__Extrait du document__.
● ● ● ● ● ● ●
Rechercher un article

Paris : rencontre avec Jean-Noël de Soye & Hanane Hilmi, galerie In Camera

Preview

Entretien avec Jean Noël de Soye et Hanane Hilmi – Galerie In Camera 

Fanny Lambert : Quelle est l’histoire de la galerie ? Et qu’aviez-vous à l’idée lors de sa création ?
J –N de Soye: Quand nous avons ouvert la galerie il y a 5 ans, nous nous connaissions déjà. Hanane s’occupait depuis un moment de mon travail de photographe. Rapidement, l’idée nous est venue de prendre en charge celui d’autres photographes. Mais pour cela, il nous fallait un lieu. Nous étions alors loin d’imaginer que ça ressemblerait à ce que c’est devenu aujourd’hui. Personnellement, je pensais que j’aurai deux activités, celle de photographe d’un côté et celle de galeriste de l’autre. En réalité, celle de galeriste a rapidement pris le pas sur mon travail de photographe. Hanane, elle, mesurait davantage la tâche que ça représentait, ayant déjà travaillé en galerie. On a inauguré avec un petit catalogue de photographes, pour la plupart des amis, comme Jane Evelyn Atwood et Gueorgui Pinkhassov. Puis, de fil en aiguille, le catalogue s’est élargi.

H. Hilmi : C’est finalement le fait d’avoir trouvé ce lieu qui nous a poussé à concrétiser ce projet. Nous avons saisi l’occasion au vol.

F.L : Le nom de la galerie a-t-il été réfléchi ou s’est-il imposé naturellement ?
J–N de Soye 
: Au départ nous avions plusieurs noms en tête, puis c’est un ami photographe, Derek Hudson qui en a eu l’idée. In Camera, c’est aussi le nom d’un livre de Francis Bacon. Et puis, c’est bien toujours dans l’intimité de la chambre que ça se passe ! A cela venait s’ajouter le dynamisme et la consonance anglaise du « in » qui rendait le nom un peu plus moderne. Ça sonnait bien.

F.L : Si elle existe, quelle est votre spécificité ? Comment vous positionnez-vous par rapport à d’autres galeries ?

J–N de Soye : Aujourd’hui et dans l’état actuel de la galerie, je pense qu’il serait difficile de lui définir une spécificité propre parce que je pense qu’il s’agit plutôt d’éclectisme. Au début, on s’est surtout entouré de photographes qui venaient du reportage. J’entends des gens comme Jane Evelyn Atwood ou Gueorgui Pinkhassov. Par la suite, il y a eu Stéphane Duroy. Mais globalement, ce sont des photographes qui ont tous dépassé les limites du reportage. Ce qui m’intéressait, c’est qu’ils avaient chacun déjà un regard et un travail très personnels.
● ● ● ● ● ● ●
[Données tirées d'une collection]
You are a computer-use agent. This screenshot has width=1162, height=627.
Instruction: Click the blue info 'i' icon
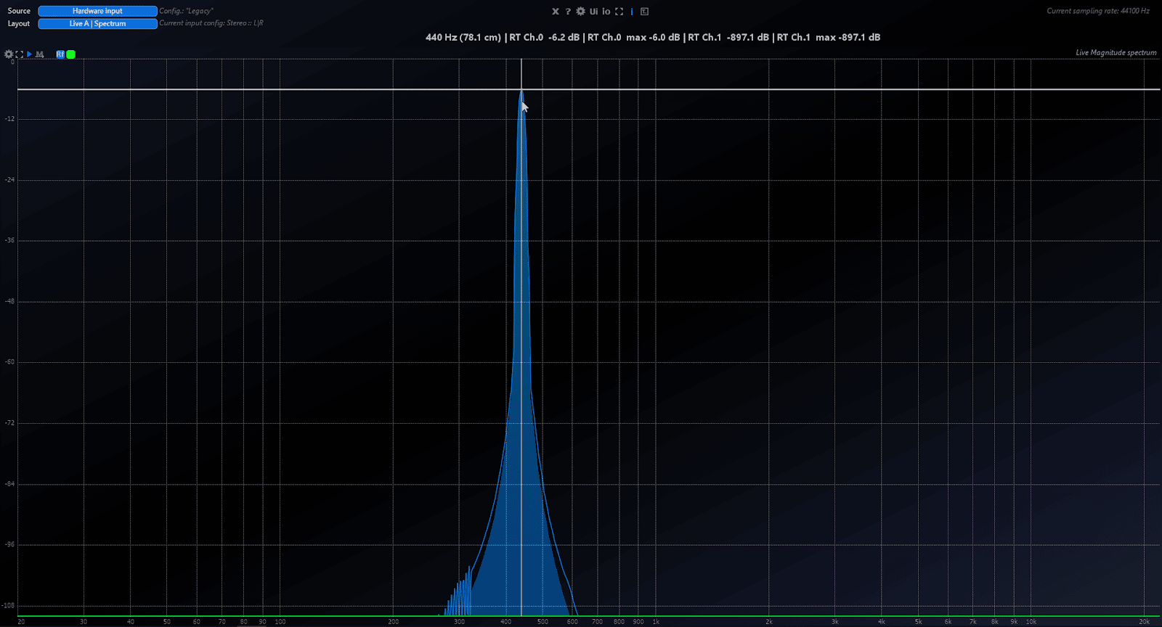tap(632, 12)
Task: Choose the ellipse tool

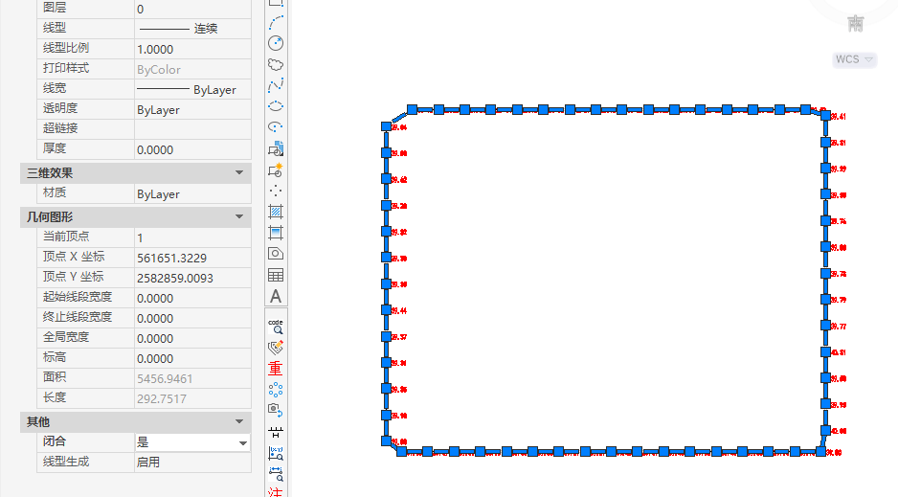Action: click(276, 105)
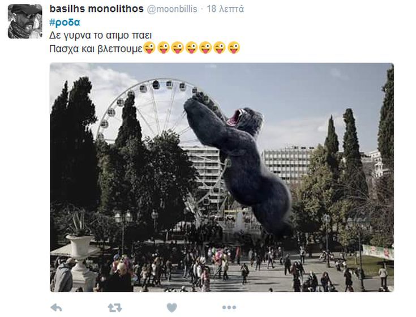Click the reply arrow icon below the tweet
Image resolution: width=416 pixels, height=317 pixels.
(56, 308)
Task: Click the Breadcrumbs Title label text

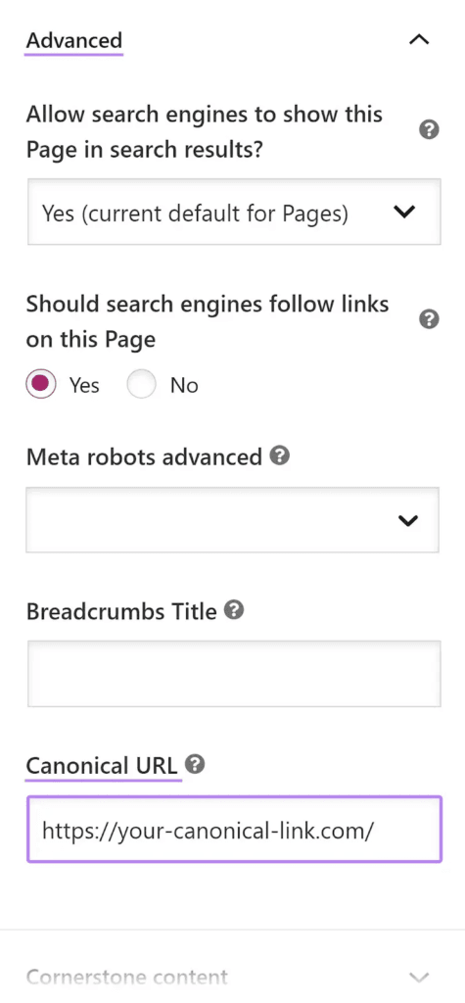Action: (x=121, y=611)
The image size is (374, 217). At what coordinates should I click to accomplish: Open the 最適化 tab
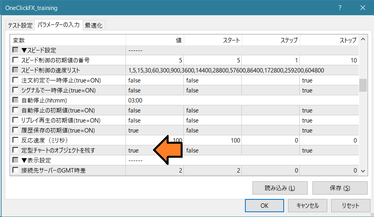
● ● ● ● ● ● ●
__Travail à faire__.
Recopiez le passage de l'entretien qui va de « Entretien avec Jean » à « de sa création ? ». Les entrées n'ont rien à voir avec l'entretien et forment un ensemble à part.

__Solution__.
Entretien avec Jean Noël de Soye et Hanane Hilmi – Galerie In Camera 

Fanny Lambert : Quelle est l’histoire de la galerie ? Et qu’aviez-vous à l’idée lors de sa création ?